Forcing 2-byte alignment on VM register lists. (#6579)
This is a hack for #6566 but not a bad idea in general. Future revisions
of the bytecode format will take this into account natively such that
we don't need any unaligned loads at runtime.
diff --git a/iree/compiler/Dialect/VM/Target/Bytecode/BytecodeEncoder.cpp b/iree/compiler/Dialect/VM/Target/Bytecode/BytecodeEncoder.cpp
index 7e96267..dc85669 100644
--- a/iree/compiler/Dialect/VM/Target/Bytecode/BytecodeEncoder.cpp
+++ b/iree/compiler/Dialect/VM/Target/Bytecode/BytecodeEncoder.cpp
@@ -148,7 +148,7 @@
}
LogicalResult encodePrimitiveArrayAttr(DenseElementsAttr value) override {
- if (value.getNumElements() > UINT16_MAX ||
+ if (value.getNumElements() > UINT16_MAX || failed(ensureAlignment(2)) ||
failed(writeUint16(value.getNumElements()))) {
return currentOp_->emitOpError() << "integer array size out of bounds";
}
@@ -187,7 +187,9 @@
// this list is small :)
auto srcDstRegs = registerAllocation_->remapSuccessorRegisters(
currentOp_, successorIndex);
- (void)writeUint16(srcDstRegs.size());
+ if (failed(ensureAlignment(2)) || failed(writeUint16(srcDstRegs.size()))) {
+ return failure();
+ }
for (auto srcDstReg : srcDstRegs) {
if (failed(writeUint16(srcDstReg.first.encode())) ||
failed(writeUint16(srcDstReg.second.encode()))) {
@@ -206,7 +208,10 @@
}
LogicalResult encodeOperands(Operation::operand_range values) override {
- (void)writeUint16(std::distance(values.begin(), values.end()));
+ if (failed(ensureAlignment(2)) ||
+ failed(writeUint16(std::distance(values.begin(), values.end())))) {
+ return failure();
+ }
for (auto it : llvm::enumerate(values)) {
uint16_t reg = registerAllocation_
->mapUseToRegister(it.value(), currentOp_, it.index())
@@ -224,7 +229,10 @@
}
LogicalResult encodeResults(Operation::result_range values) override {
- (void)writeUint16(std::distance(values.begin(), values.end()));
+ if (failed(ensureAlignment(2)) ||
+ failed(writeUint16(std::distance(values.begin(), values.end())))) {
+ return failure();
+ }
for (auto value : values) {
uint16_t reg = registerAllocation_->mapToRegister(value).encode();
if (failed(writeUint16(reg))) {
@@ -241,6 +249,15 @@
return std::move(bytecode_);
}
+ LogicalResult ensureAlignment(size_t alignment) {
+ size_t paddedSize = (bytecode_.size() + (alignment - 1)) & ~(alignment - 1);
+ size_t padding = paddedSize - bytecode_.size();
+ if (padding == 0) return success();
+ static const uint8_t kZeros[32] = {0};
+ if (padding > sizeof(kZeros)) return failure();
+ return writeBytes(kZeros, padding);
+ }
+
private:
// TODO(benvanik): replace this with something not using an ever-expanding
// vector.
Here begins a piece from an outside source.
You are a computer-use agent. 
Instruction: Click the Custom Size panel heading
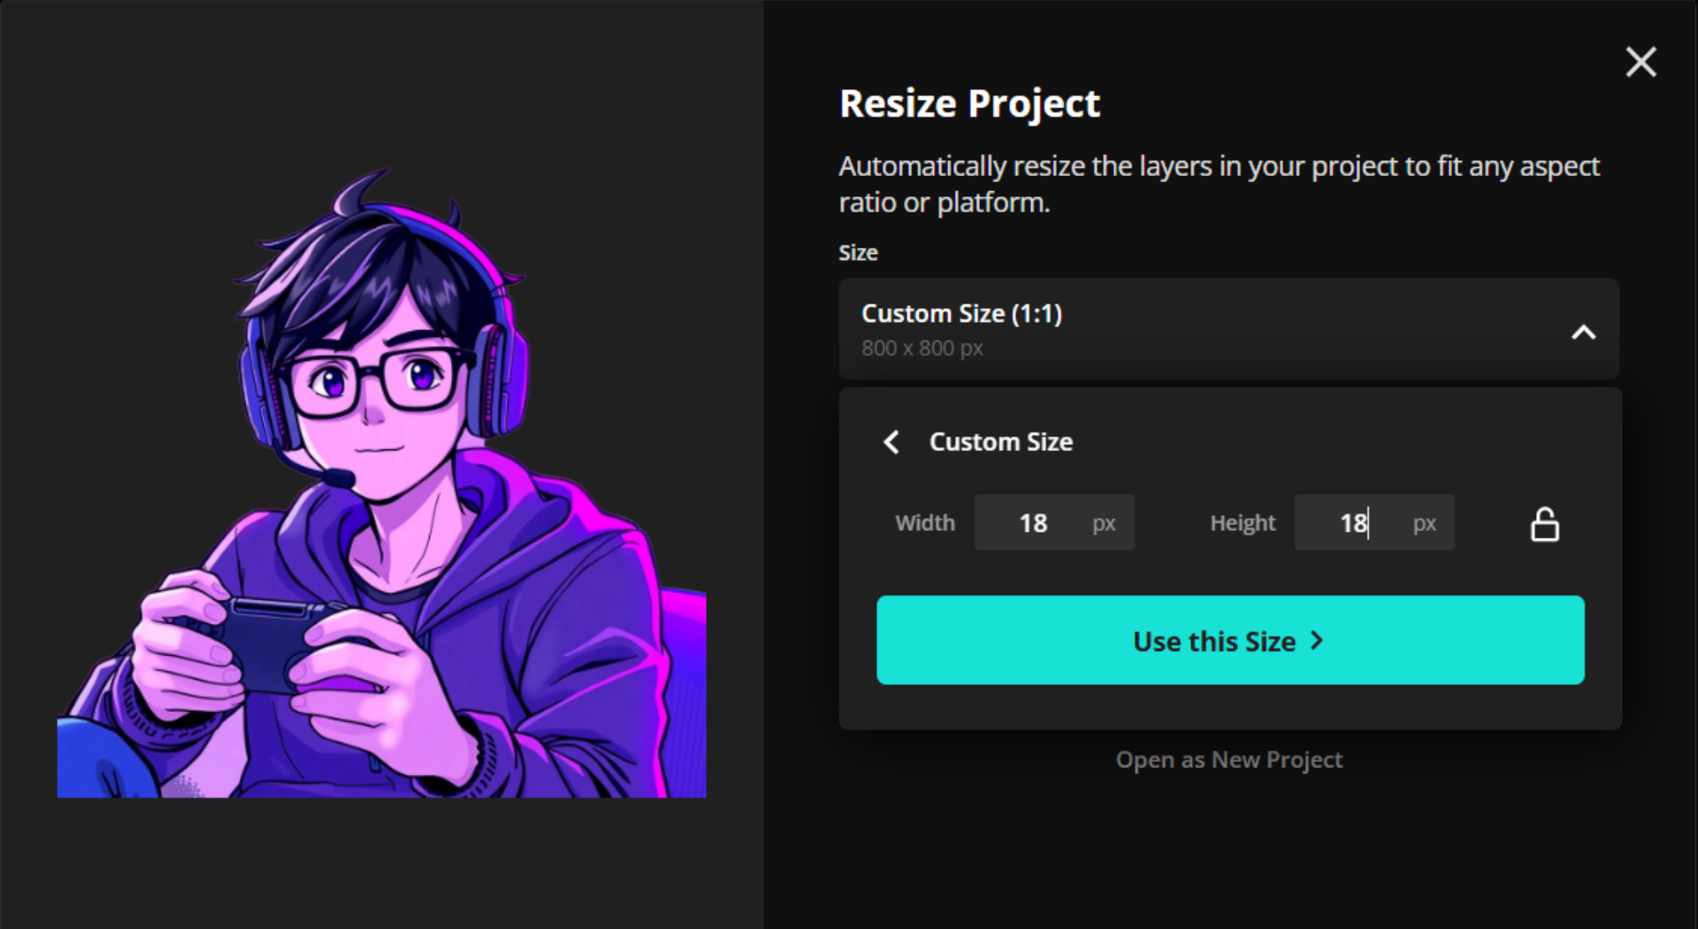coord(1000,441)
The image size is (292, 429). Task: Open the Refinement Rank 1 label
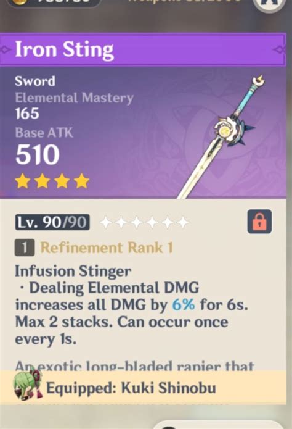(x=107, y=248)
I'm sure LLVM has something.
@@ -348,6 +365,10 @@
}
}
+ if (failed(encoder.ensureAlignment(8))) {
+ funcOp.emitError() << "failed to pad function";
+ return llvm::None;
+ }
auto bytecodeData = encoder.finish();
if (!bytecodeData.hasValue()) {
funcOp.emitError() << "failed to fixup and finish encoding";
diff --git a/iree/compiler/Dialect/VM/Target/Bytecode/test/module_encoding_smoke.mlir b/iree/compiler/Dialect/VM/Target/Bytecode/test/module_encoding_smoke.mlir
index 6c5e100..ca97e3c 100644
--- a/iree/compiler/Dialect/VM/Target/Bytecode/test/module_encoding_smoke.mlir
+++ b/iree/compiler/Dialect/VM/Target/Bytecode/test/module_encoding_smoke.mlir
@@ -18,15 +18,18 @@
// CHECK: "function_descriptors":
// CHECK-NEXT: {
// CHECK-NEXT: "bytecode_offset": 0
- // CHECK-NEXT: "bytecode_length": 5
+ // CHECK-NEXT: "bytecode_length": 8
// CHECK-NEXT: "i32_register_count": 1
// CHECK-NEXT: "ref_register_count": 0
// CHECK-NEXT: }
// CHECK: "bytecode_data": [
// CHECK-NEXT: 84,
+ // CHECK-NEXT: 0,
// CHECK-NEXT: 1,
// CHECK-NEXT: 0,
// CHECK-NEXT: 0,
+ // CHECK-NEXT: 0,
+ // CHECK-NEXT: 0,
// CHECK-NEXT: 0
// CHECK-NEXT: ]
}
diff --git a/iree/compiler/Translation/test/smoketest.mlir b/iree/compiler/Translation/test/smoketest.mlir
index 1f3b7ca..26306f2 100644
--- a/iree/compiler/Translation/test/smoketest.mlir
+++ b/iree/compiler/Translation/test/smoketest.mlir
@@ -14,12 +14,13 @@
// CHECK: "function_descriptors":
// CHECK-NEXT: {
// CHECK-NEXT: "bytecode_offset": 0
-// CHECK-NEXT: "bytecode_length": 5
+// CHECK-NEXT: "bytecode_length": 8
// CHECK-NEXT: "i32_register_count": 1
// CHECK-NEXT: "ref_register_count": 0
// CHECK-NEXT: }
// CHECK: "bytecode_data": [
// CHECK-NEXT: 84,
+// CHECK-NEXT: 0,
// CHECK-NEXT: 1,
// CHECK-NEXT: 0,
// CHECK-NEXT: 0,
diff --git a/iree/vm/bytecode_dispatch_util.h b/iree/vm/bytecode_dispatch_util.h
index 596968e..81bb1e6 100644
--- a/iree/vm/bytecode_dispatch_util.h
+++ b/iree/vm/bytecode_dispatch_util.h
@@ -169,6 +169,9 @@
// Each macro will increment the pc by the number of bytes read and as such must
// be called in the same order the values are encoded.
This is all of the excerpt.